## EXERCISE PROMPT
Can you reproduce the records word for word, starting at their very beginning and ending with the line that contains "point(517,31)", with that line included?

[Text and item location entries]

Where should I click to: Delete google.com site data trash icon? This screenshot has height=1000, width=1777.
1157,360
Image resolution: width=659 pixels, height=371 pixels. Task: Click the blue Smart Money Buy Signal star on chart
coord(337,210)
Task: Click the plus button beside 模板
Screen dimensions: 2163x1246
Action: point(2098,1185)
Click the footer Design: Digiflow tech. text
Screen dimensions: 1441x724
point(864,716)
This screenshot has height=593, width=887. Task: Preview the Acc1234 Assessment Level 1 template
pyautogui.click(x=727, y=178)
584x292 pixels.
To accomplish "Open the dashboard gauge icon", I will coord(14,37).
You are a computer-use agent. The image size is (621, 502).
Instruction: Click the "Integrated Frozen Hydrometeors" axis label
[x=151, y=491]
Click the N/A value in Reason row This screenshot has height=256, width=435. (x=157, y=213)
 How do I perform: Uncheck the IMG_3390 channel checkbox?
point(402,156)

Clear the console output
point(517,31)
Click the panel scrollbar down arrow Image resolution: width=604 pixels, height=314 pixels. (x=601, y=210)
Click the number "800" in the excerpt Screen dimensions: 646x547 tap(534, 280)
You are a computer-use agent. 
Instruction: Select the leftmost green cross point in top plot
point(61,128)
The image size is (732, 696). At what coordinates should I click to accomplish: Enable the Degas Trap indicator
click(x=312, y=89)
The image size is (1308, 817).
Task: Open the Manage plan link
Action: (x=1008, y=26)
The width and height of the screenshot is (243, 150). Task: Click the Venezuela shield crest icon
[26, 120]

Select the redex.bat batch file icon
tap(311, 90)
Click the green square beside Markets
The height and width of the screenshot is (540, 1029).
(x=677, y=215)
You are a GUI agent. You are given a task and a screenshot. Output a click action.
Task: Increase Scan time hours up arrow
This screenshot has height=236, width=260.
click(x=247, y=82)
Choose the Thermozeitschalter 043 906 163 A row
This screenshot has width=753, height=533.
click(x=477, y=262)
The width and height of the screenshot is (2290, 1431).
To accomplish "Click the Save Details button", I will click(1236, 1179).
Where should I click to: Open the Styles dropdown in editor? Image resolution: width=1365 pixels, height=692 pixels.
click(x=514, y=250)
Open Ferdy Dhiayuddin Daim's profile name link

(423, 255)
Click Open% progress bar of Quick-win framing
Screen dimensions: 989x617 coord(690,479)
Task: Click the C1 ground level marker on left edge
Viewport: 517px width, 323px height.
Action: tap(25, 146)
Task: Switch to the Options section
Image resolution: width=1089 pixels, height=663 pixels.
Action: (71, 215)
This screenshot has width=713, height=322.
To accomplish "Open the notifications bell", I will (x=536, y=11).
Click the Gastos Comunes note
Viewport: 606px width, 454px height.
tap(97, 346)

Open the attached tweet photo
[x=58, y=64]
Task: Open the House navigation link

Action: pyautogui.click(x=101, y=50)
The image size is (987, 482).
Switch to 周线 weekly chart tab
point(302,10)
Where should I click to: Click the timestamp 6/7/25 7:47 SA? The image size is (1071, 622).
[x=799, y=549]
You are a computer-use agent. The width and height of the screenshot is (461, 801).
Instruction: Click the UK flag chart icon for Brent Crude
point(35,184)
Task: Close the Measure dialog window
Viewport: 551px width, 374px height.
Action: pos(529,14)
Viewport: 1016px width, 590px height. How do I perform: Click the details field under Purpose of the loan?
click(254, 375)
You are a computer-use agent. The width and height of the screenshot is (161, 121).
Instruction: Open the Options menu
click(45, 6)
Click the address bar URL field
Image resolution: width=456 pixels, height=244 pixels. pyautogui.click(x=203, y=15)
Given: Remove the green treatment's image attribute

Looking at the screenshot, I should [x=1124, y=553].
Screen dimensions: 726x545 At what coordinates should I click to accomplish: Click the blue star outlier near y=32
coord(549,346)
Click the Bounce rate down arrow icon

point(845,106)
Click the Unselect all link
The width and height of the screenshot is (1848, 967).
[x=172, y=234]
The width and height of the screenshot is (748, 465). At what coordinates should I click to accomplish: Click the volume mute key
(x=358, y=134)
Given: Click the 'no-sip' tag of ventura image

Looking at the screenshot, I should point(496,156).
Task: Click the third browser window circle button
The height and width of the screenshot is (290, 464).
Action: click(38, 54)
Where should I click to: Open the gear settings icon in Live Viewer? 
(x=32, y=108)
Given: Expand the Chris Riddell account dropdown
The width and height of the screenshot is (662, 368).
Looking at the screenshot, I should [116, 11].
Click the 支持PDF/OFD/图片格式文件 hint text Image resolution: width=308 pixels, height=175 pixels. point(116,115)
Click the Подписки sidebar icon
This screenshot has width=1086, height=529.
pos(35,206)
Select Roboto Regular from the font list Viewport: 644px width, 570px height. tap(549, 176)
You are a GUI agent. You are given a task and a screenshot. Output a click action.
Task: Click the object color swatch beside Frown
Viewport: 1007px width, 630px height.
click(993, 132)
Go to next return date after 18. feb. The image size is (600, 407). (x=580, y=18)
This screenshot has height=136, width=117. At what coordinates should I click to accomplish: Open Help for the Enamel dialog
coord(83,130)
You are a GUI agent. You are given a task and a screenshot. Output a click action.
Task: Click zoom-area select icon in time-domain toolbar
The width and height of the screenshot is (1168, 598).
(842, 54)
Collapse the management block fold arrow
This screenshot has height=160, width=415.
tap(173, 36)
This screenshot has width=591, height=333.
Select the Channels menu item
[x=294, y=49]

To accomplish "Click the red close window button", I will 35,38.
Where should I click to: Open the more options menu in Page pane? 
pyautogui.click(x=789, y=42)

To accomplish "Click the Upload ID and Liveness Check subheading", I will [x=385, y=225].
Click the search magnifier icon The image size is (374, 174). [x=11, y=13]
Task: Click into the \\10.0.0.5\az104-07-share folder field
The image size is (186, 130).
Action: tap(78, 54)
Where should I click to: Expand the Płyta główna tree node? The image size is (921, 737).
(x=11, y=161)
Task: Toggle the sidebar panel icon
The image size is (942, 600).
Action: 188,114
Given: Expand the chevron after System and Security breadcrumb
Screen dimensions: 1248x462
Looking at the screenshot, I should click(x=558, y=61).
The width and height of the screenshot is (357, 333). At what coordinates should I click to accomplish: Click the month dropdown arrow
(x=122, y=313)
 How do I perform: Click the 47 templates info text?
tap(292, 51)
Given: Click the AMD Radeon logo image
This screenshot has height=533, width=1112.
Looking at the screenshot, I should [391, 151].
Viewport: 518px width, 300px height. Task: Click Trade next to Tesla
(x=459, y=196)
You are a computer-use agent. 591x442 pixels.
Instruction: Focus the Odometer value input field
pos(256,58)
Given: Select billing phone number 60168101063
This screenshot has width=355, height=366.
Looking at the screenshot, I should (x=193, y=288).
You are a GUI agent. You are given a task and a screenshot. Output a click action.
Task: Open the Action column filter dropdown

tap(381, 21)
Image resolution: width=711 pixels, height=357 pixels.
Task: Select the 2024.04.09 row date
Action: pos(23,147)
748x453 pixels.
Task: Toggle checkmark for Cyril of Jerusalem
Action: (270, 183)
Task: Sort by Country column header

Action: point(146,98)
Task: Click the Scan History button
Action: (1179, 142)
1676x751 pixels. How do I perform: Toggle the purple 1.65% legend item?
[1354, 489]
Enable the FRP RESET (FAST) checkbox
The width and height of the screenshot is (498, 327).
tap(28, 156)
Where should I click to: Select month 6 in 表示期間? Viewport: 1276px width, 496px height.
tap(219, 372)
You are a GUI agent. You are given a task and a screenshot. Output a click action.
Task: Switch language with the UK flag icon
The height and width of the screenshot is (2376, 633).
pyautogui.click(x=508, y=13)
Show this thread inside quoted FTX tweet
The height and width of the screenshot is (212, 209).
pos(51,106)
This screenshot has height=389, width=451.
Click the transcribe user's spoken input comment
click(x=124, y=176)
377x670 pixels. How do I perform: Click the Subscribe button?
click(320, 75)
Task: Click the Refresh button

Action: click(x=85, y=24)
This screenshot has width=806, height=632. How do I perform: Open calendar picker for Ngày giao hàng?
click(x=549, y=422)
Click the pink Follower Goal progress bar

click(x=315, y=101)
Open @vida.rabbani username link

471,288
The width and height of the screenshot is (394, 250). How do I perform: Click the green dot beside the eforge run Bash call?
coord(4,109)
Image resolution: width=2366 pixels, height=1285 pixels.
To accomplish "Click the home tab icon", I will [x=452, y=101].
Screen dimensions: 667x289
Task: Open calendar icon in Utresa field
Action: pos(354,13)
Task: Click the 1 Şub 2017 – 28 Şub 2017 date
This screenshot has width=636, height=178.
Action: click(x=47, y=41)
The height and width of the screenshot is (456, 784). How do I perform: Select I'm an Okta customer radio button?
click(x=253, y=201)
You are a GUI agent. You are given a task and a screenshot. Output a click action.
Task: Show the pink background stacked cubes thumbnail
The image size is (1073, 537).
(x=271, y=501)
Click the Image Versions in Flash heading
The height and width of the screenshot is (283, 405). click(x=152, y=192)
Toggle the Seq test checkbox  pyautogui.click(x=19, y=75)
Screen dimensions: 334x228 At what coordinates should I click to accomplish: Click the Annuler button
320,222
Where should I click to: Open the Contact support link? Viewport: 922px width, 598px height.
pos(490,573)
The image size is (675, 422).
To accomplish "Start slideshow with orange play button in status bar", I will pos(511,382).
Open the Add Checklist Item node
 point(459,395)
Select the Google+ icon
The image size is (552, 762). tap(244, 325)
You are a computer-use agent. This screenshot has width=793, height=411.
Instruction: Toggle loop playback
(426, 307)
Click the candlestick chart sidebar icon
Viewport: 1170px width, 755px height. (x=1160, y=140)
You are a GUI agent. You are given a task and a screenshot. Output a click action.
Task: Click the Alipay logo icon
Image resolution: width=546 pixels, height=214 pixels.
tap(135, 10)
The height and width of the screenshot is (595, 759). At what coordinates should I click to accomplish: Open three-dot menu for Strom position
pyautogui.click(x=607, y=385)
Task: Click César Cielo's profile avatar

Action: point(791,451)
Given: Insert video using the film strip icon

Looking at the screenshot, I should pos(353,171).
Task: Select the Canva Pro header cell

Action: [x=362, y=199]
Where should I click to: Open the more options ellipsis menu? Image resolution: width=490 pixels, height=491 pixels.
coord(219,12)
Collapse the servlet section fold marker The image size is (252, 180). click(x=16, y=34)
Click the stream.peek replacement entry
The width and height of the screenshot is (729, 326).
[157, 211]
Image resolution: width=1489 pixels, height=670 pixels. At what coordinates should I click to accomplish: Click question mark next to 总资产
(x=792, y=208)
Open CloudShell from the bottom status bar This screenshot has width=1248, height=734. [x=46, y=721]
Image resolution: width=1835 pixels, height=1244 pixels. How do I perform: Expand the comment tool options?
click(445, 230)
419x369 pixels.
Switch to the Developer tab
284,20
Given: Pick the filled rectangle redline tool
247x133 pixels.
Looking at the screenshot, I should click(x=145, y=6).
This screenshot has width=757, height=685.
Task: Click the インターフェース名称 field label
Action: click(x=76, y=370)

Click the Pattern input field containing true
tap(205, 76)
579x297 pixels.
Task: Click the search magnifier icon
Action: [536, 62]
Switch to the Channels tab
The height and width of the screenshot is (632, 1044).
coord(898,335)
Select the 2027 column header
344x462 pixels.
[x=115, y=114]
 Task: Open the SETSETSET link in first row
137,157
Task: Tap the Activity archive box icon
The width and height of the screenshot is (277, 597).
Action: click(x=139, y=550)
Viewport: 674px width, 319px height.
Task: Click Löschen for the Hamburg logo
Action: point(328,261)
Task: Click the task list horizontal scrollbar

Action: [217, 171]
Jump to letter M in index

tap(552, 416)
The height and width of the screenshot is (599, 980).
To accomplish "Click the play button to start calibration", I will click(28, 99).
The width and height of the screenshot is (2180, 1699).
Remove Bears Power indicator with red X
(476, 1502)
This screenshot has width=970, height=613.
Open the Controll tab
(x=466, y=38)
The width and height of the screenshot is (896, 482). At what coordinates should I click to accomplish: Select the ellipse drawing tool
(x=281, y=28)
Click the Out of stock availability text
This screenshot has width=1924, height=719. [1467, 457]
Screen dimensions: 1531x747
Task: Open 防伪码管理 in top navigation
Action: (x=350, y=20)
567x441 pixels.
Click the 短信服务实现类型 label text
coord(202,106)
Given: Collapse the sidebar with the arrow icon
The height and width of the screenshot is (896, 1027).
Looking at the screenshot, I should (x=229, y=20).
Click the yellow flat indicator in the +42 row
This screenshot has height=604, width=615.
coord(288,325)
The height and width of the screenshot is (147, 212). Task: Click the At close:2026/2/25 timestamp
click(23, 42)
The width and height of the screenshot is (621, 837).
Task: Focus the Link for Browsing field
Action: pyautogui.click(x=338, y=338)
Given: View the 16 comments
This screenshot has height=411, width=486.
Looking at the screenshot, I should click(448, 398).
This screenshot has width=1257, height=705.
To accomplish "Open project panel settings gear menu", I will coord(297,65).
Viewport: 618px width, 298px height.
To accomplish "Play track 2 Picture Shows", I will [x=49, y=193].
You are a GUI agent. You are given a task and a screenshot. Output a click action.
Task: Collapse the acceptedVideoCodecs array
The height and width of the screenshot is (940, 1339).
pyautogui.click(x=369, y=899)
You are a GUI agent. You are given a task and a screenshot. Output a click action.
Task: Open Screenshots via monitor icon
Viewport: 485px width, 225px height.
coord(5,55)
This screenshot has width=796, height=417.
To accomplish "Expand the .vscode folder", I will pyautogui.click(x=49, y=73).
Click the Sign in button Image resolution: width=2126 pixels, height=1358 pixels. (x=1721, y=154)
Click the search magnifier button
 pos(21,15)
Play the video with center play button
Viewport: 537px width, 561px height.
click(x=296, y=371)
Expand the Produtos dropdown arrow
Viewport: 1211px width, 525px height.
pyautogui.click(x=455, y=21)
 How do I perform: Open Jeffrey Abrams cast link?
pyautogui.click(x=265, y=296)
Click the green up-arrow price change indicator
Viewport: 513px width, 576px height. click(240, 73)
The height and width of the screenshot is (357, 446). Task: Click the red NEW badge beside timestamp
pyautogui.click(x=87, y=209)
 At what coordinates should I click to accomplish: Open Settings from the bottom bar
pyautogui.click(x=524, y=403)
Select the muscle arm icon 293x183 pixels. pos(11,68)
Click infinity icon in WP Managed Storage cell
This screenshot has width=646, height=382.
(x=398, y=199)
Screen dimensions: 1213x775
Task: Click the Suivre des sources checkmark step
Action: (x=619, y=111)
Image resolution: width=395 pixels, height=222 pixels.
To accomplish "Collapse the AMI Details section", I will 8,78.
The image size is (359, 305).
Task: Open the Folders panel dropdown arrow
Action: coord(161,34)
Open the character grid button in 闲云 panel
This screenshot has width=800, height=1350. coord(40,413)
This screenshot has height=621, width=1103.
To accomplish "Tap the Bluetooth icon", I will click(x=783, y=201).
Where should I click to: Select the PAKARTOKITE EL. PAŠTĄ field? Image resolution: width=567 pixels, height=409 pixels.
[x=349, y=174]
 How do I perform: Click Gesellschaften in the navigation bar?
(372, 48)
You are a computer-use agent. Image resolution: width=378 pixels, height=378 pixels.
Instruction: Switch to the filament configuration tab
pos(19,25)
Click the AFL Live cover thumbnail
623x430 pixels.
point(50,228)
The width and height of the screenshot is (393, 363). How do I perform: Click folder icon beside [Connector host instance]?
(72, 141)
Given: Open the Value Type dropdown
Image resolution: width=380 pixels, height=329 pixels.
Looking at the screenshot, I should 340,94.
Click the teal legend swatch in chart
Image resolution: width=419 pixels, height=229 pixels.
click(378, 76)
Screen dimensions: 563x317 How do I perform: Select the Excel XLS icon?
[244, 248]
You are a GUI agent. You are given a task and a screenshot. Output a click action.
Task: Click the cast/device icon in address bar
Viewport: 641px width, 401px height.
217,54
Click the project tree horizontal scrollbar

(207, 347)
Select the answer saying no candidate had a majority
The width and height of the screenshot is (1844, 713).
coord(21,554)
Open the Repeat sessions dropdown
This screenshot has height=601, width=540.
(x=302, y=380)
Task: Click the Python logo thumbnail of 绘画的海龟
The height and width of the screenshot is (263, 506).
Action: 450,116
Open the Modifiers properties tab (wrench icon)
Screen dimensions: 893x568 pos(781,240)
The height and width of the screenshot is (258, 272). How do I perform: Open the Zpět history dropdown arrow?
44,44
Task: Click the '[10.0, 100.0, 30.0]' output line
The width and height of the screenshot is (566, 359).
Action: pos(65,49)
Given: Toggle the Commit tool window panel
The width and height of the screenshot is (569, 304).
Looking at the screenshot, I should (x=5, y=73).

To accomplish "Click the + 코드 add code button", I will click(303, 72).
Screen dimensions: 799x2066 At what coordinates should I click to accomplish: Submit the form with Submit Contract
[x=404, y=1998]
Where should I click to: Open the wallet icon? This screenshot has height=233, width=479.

## RESPONSE
Where should I click to: Delete google.com site data trash icon? This screenshot has height=1000, width=1777.
1157,360
Image resolution: width=659 pixels, height=371 pixels. Task: Click the blue Smart Money Buy Signal star on chart
coord(337,210)
Task: Click the plus button beside 模板
Screen dimensions: 2163x1246
Action: point(2098,1185)
Click the footer Design: Digiflow tech. text
Screen dimensions: 1441x724
point(864,716)
This screenshot has height=593, width=887. Task: Preview the Acc1234 Assessment Level 1 template
pyautogui.click(x=727, y=178)
584x292 pixels.
To accomplish "Open the dashboard gauge icon", I will coord(14,37).
You are a computer-use agent. The image size is (621, 502).
Instruction: Click the "Integrated Frozen Hydrometeors" axis label
[x=151, y=491]
Click the N/A value in Reason row This screenshot has height=256, width=435. (x=157, y=213)
 How do I perform: Uncheck the IMG_3390 channel checkbox?
point(402,156)

Clear the console output
point(517,31)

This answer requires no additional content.